From the RBA, I got two one-word answers. It told me, yes, the feedback phase after the Red Team attacks is over, and, yes, this is providing an impetus to invest more in cyber defense.

It remains for us to draw our conclusions on the gravity of things from the information he has already published, which is not reassuring:

“Cyber ​​attacks are more likely than other types of incidents to be systemic: a well-resourced and sophisticated adversary seeking to cause widespread distress will actively exploit cyber vulnerabilities to maximize the impact of its attack (including affecting multiple institutions ),” states the Financial Stability Review.

“Cyber ​​attackers could be motivated by financial gain or a desire to disrupt – the latter is more concerning because it is harder to defend against.”
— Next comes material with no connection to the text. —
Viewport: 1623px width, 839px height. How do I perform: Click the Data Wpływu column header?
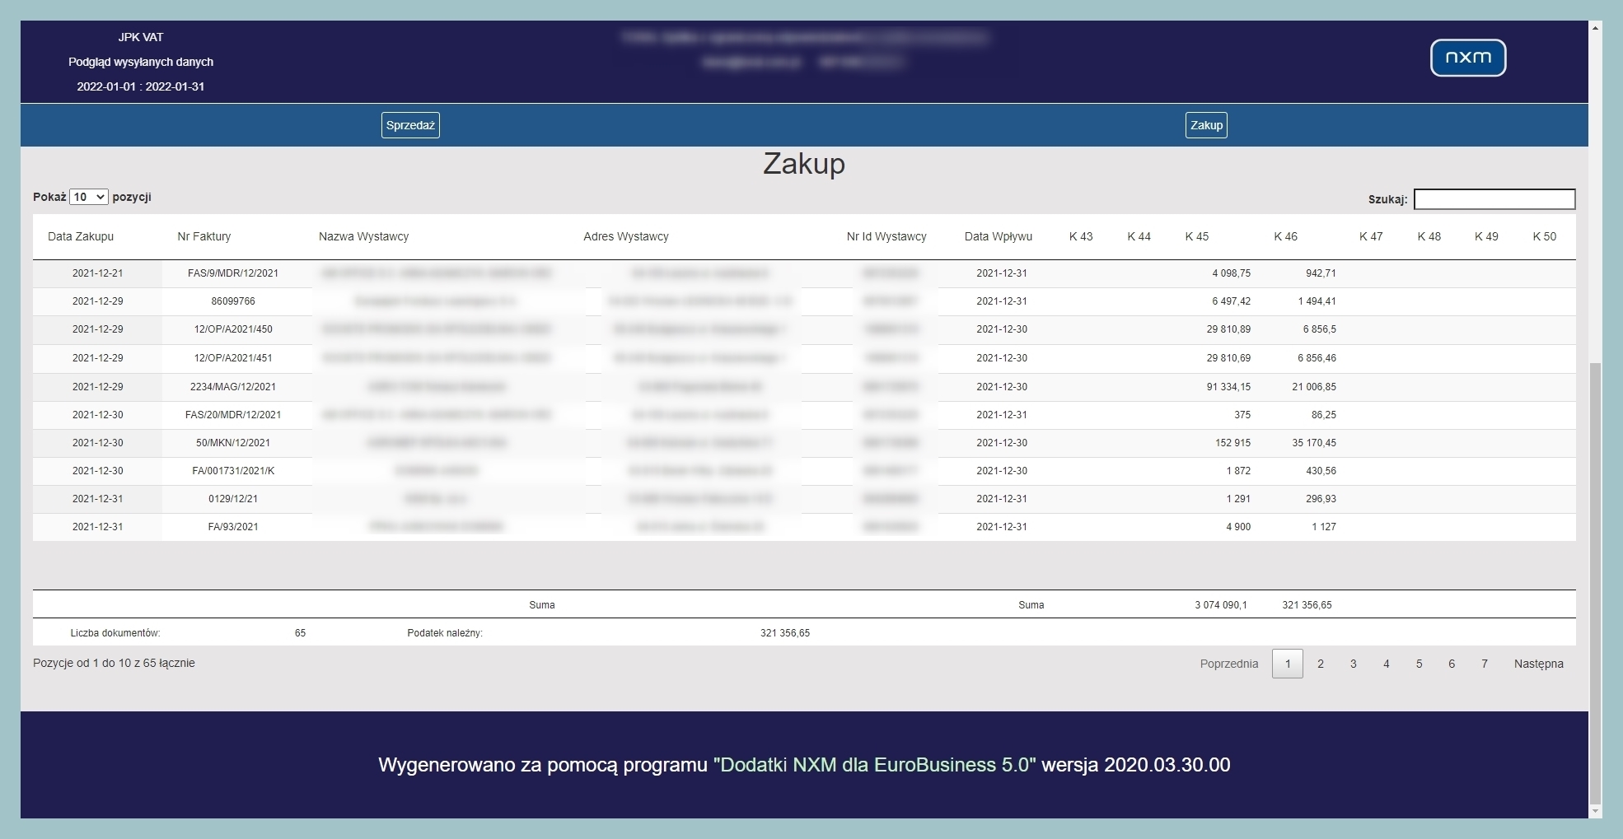999,236
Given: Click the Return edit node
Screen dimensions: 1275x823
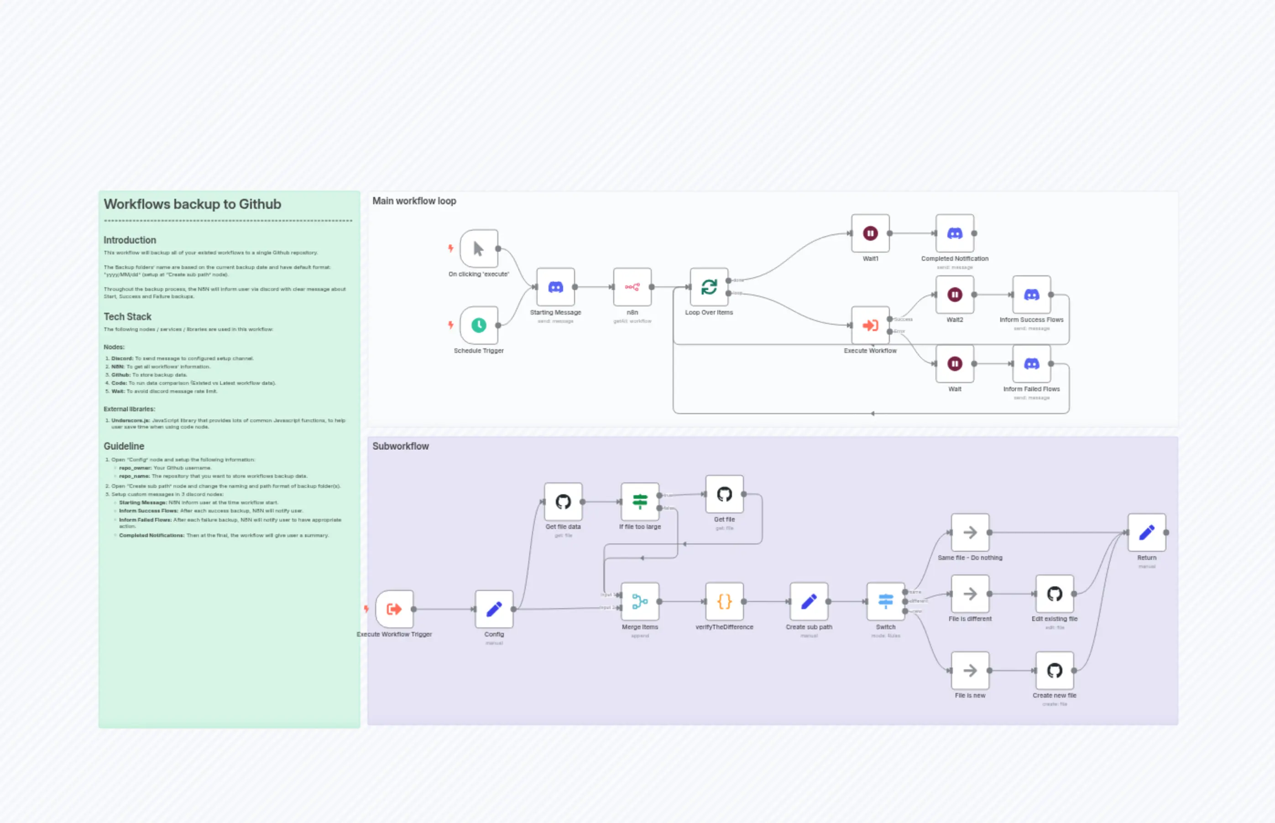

The banks may not say it, but they are obviously beefing up their defenses. If you look on major job websites, you can find major banks hiring cybersecurity professionals directly and through employment agencies. Westpac is looking for someone with expertise in the “Cyber ​​Kill Chain”, for example. But there is a huge shortage of experienced cybersecurity professionals.

“Last year, 21,000 cybersecurity roles were advertised in Australia, up from 14,000 in the previous reporting period,” said former AustCyber ​​CEO Michelle Price. “But despite a 50% increase in job vacancies, qualified people the workforce has only increased by 25%. This data shows a significant gap in our skilled workforce, and we don’t see this demand slowing down. »

Pay in the sector is high. Many employment agencies and recruiters hire anonymous clients, with some paying around $1,000 a day.

We can only hope that the banks will use their deep pockets to get the people they need to keep our bank balances, as well as our financial system and economy, safe.